### Actions to take
a - According to the extract, which two examiners concluded that the signature on the deed of sale was not written by Roberto Sanchez?
b - Reproduce word for word the stretch of the extract from "As the surviving" through "petitioner's unsupported statements.".

### Extract
▼

As the surviving spouse of Roberto Sanchez, the private respondent could validly file
the complaint for the recovery of her late husband's property, without prejudice to the
succession rights of his other heirs. Parenthetically, (and curiously), although the
supposed common-law wife and her illegitimate children were never presented at the
trial, their existence was readily accepted by the trial court on the basis alone of the
petitioner's unsupported statements.
Coming now to the questioned signature, we find it significant that the examination by
the NBI was requested by the petitioners themselves but in the end it was the private
respondent who presented the NBI handwriting expert as her own witness. 8 The
explanation is obvious. The petitioners hoped to refute the findings of the PC
handwriting expert with the findings of the NBI handwriting expert, but as it turned
out the findings of the two witnesses coincided. Both PC Examiner Corazon Salvador
and NBI Examiner Zenaida J. Torres expressed the informed view that the signature on
the deed of sale was not written by Roberto Sanchez.9
They did not conjure this conclusion out of thin air but supported it with
knowledgeable testimony extensively given on direct and cross-examination on the
various characteristics and differences of the signatures they had examined and
compared.10 The trial judge said the testimony of PC Examiner Salvador was not reliable
because her examination of the document was "done under circumstance not so
trustworthy before the action was instituted." But he did not consider the fact that her
findings were corroborated by NBI Examiner Torres, who conducted her own
examination at the instance of the petitioners themselves and after the action was
instituted. It is worth noting that the competence of the two expert witnesses was never
assailed by the petitioners nor was it questioned by the trial judge. The petitioners also
did not present their own handwriting expert to refute the findings of the government
handwriting experts.

▲

### Data section
▼

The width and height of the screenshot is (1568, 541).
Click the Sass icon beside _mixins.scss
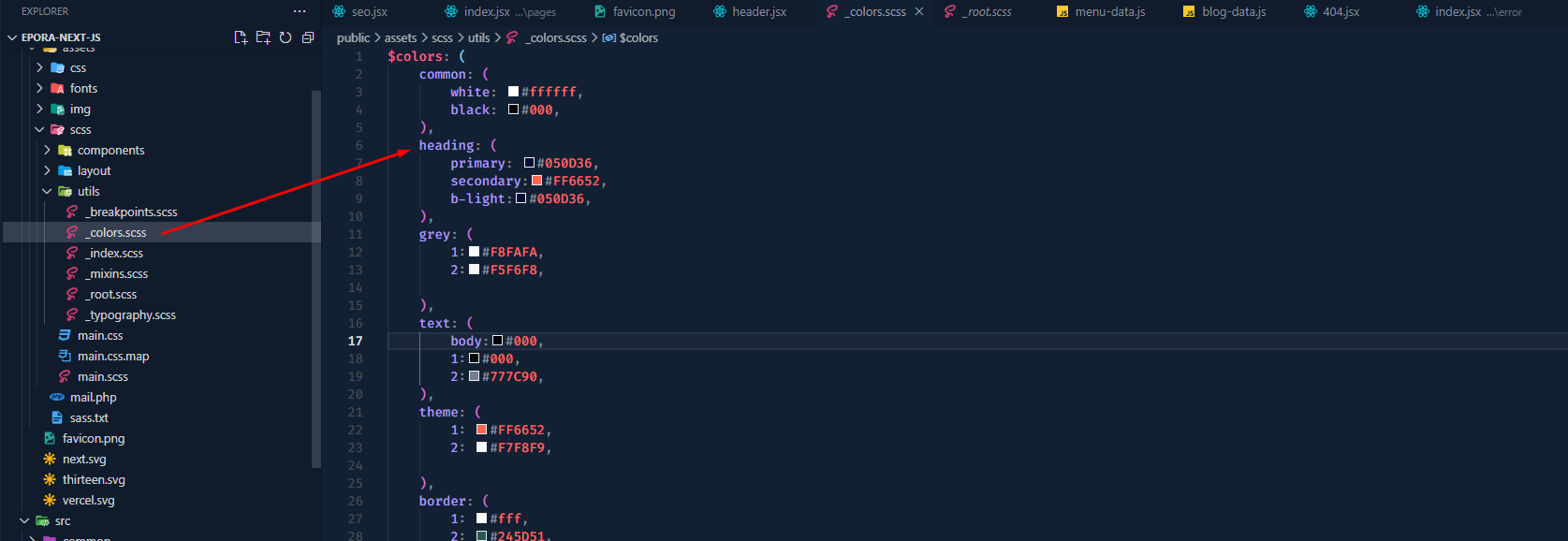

▲

### Answer set
a - PC Examiner Corazon Salvador and NBI Examiner Zenaida J. Torres.

b -
As the surviving spouse of Roberto Sanchez, the private respondent could validly file
the complaint for the recovery of her late husband's property, without prejudice to the
succession rights of his other heirs. Parenthetically, (and curiously), although the
supposed common-law wife and her illegitimate children were never presented at the
trial, their existence was readily accepted by the trial court on the basis alone of the
petitioner's unsupported statements.